Now, after all that throat-clearing: I just don’t understand why people, smart people, still think that “the market” offers the most excellent way of assessing value and establishing trade patterns for goods and services. One can with a moment’s websurfing find examples of corporate executives who pull down salaries in the millions of dollars for presiding over the utter devastation of their firms’ assets; are we truly to believe that, because “the market” assesses the worth of their guidance at (let’s say) a couple million dollars, that they have actually contributed twenty thousand times as much to the general economy than does a day laborer who earns only ten thousand dollars? At least the day laborer’s work hasn’t harmed anyone; the postholes she drilled hold up actual fences, the burgers he flipped filled diners with empty calories. If the firm paying the two-million-dollar executive had actually just fired that character at the beginning of the fiscal year and relied on other employees to help make executive decisions, would the company have been that much worse off? Would our hypothetical day laborer have done a significantly worse job? Doesn’t the gruesome wreckage of these hypertrophic financial monsters suggest not that they’re “too big to fail,” but were in fact “too big to succeed” apart from transient, unmanageable fluctuations in the environment? If the financial services firm Engulf & Devour — or an entertainment corporation, or a widget, wodget, and aluminum storm door sales and manufacture company — encounters a stream of dollars, it can grow and thrive for a year or even a decade, but both plain reason and observed experience suggest that “the market” doesn’t dissuade investors, managers, executives, and politicians from chasing the easy money of cancerous economic growth in preference to the arduous nutrition and exercise of productivity, service, and modest rewards. It’s the same illogic that undergirds the music- and book-lottery industries (multi-millions for a handful of overpromoted superstars, versus a grudging pittance to tens of thousands of highly-skilled supporting acts): the lure of obscene wealth drowns out the actuality of widespread exploitation.

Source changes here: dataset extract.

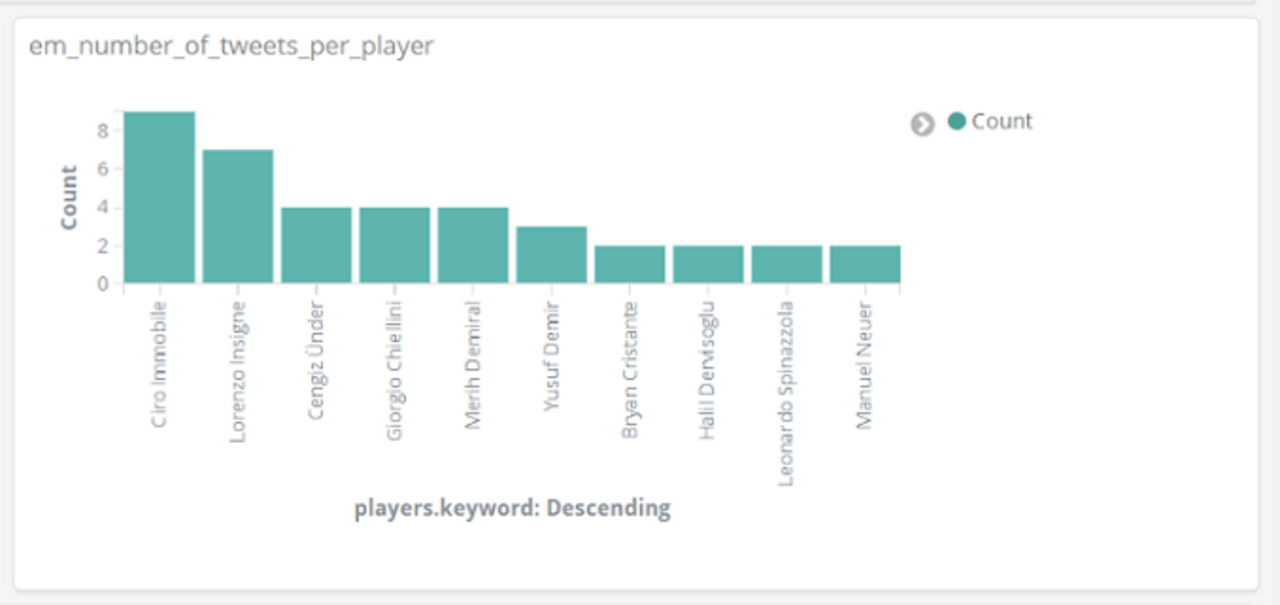Select the Merih Demiral bar

[x=473, y=245]
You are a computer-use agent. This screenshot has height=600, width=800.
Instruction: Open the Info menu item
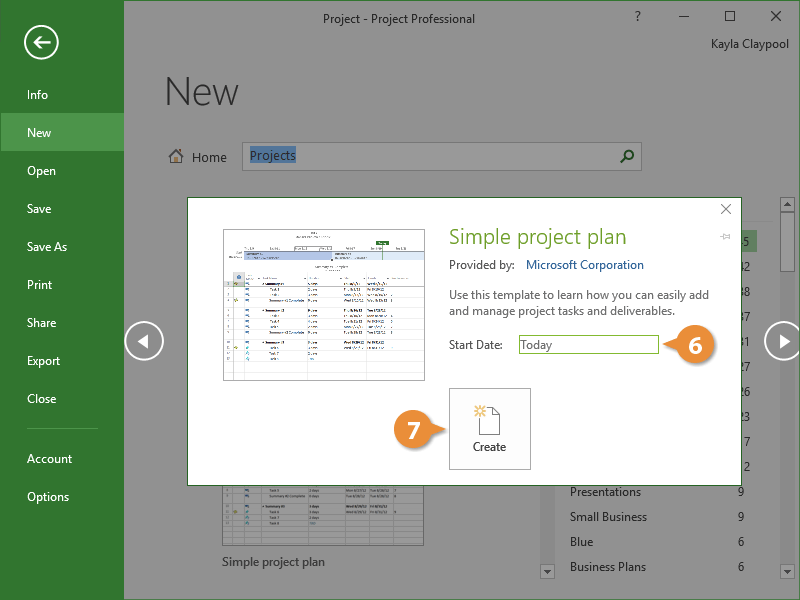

This is your “market”: a sociopathic, narcissistic Ponzi scheme raised up as the most reliable mechanism for distributing the resources that foster life, health, and happiness.
Stanley Fish’s recent article in the NYT touches on related topics, though in a way I take to be unhelpful. Fish proposes that because the humanities are not “useful” (according to market forces), they’re gradually being eroded by the market forces that shape academic enrollment, employment, and evaluation. As a quite-possibly-soon-to-be unemployed academic, I sympathize in part with Fish’s point. As a (theologically determined) humanist, though, I think that Fish manipulates his deployment of the term “usefulness,” and plays the contrarian game that has been his trademark since back when he argued against “Change” and in favor of ideas not having consequences. The schema involves constructing a very clear, precise definition of a concept, then showing that the concept (so understood) doesn’t display all of the characteristics conventionally associated with the concept (loosely understood). Outrage ensues!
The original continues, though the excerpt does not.